Il semblerait que la communauté internationale en ait pris conscience. En janvier 2021, à l’occasion du One Planet Summit, les différents acteurs se sont engagés à mobiliser 18 milliards de dollars d’ici à 2025 pour le projet. Au mois de novembre, en marge de la COP26, Emmanuel Macron estimait que 48 % des fonds avaient été engagés sur le terrain. Encore insuffisant pour Ibrahim Thiaw, secrétaire exécutif de la Convention des Nations unies sur la lutte contre la désertification : "C’est un très bon départ mais ce n’est pas suffisant. Le Sahel a besoin de 4 milliards de dollars (3,4 milliards d’euros) par an d’ici 2030 pour atteindre les objectifs que nous nous sommes fixés." Si Jeff Bezos, le fondateur d’Amazon, s’est également engagé à abonder le projet de 1 milliard de dollars, il faudra donc aller encore plus loin. C’est d’ailleurs du bon sens économique : selon une étude de l’ONU, pour chaque dollar investi dans cette initiative, les investisseurs peuvent atteindre un rendement moyen de 1,2 dollar.

Bénéfices concrets

Conçu en adéquation avec la flore locale et dans une visée écosystémique, le projet doit tout à la fois permettre de freiner la désertification, faire de la région un puits à carbone et offrir des débouchés économiques à des populations qui en manquent cruellement. "La manière la plus rentable de favoriser la paix, la sécurité, le développement et la bonne santé consiste probablement à financer des activités génératrices de revenus liées à la terre, qui est généralement le principal bien dont disposent les personnes les plus pauvres", relève ainsi Ibrahim Thiaw. Au Sénégal, l’un des pays les plus avancés sur ce projet, les effets sont déjà visibles : la zone Nord du pays a gagné en attractivité et plus de mille emplois ont été créés pour gérer les plantations.
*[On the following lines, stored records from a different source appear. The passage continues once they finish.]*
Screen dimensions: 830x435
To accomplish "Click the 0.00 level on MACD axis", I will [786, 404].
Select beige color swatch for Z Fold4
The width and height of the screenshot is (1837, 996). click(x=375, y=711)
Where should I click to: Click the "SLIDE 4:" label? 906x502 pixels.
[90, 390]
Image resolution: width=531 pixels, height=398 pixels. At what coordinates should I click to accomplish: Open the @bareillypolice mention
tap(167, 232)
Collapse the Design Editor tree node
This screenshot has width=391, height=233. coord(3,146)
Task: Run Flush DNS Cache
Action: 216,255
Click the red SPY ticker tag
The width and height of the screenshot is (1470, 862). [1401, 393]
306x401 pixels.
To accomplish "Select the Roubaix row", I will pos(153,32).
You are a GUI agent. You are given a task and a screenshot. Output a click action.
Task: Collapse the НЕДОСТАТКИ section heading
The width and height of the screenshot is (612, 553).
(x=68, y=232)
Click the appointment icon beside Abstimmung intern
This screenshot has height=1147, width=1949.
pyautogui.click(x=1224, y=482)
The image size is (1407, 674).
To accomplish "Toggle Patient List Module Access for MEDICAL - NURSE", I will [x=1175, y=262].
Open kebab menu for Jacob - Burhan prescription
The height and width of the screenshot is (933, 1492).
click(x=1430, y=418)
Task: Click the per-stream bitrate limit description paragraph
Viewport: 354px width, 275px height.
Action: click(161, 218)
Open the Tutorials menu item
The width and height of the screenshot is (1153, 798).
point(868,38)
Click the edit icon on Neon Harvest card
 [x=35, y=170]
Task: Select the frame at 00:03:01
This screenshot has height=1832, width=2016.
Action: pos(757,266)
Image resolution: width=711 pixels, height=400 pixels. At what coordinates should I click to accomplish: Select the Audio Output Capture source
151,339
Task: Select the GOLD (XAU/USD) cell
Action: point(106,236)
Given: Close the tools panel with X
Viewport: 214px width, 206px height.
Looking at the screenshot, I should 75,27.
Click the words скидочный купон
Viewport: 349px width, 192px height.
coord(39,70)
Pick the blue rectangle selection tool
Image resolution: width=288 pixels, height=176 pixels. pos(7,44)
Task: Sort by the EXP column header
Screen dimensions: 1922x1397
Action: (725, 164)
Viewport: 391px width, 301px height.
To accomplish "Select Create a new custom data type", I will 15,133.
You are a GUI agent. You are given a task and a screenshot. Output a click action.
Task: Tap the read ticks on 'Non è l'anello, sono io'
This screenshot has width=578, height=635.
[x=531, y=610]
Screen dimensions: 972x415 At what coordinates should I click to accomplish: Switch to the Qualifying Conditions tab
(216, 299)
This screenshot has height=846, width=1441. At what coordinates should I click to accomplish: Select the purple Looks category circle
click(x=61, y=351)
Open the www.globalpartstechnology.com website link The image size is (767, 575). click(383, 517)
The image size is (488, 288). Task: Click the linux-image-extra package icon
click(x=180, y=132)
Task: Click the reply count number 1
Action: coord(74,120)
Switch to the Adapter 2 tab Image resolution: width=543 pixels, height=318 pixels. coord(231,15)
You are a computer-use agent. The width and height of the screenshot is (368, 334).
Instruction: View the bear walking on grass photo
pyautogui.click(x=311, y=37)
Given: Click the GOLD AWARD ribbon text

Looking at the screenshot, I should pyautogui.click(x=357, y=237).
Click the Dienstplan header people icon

Des effets sur le climat encore incertains

Si l’impact local de la grande muraille verte est largement positif pour la région, les scientifiques travaillent actuellement sur des modélisations de ses conséquences sur le climat à une plus large échelle. Les premières études montrent ainsi que si elle contribue à faire baisser la température estivale de 1,5 degré au Sahel, un report de ces températures pourrait toucher d’autres régions déjà parmi les plus chaudes. En outre, le surplus d’humidité généré pourrait renforcer les cycles de mousson ouest-africains et influencer des phénomènes plus globaux comme El Niño. Des données qui demandent à être affinées mais qui démontrent bien qu’en matière de climat, la solution miracle est à ranger au rang des chimères.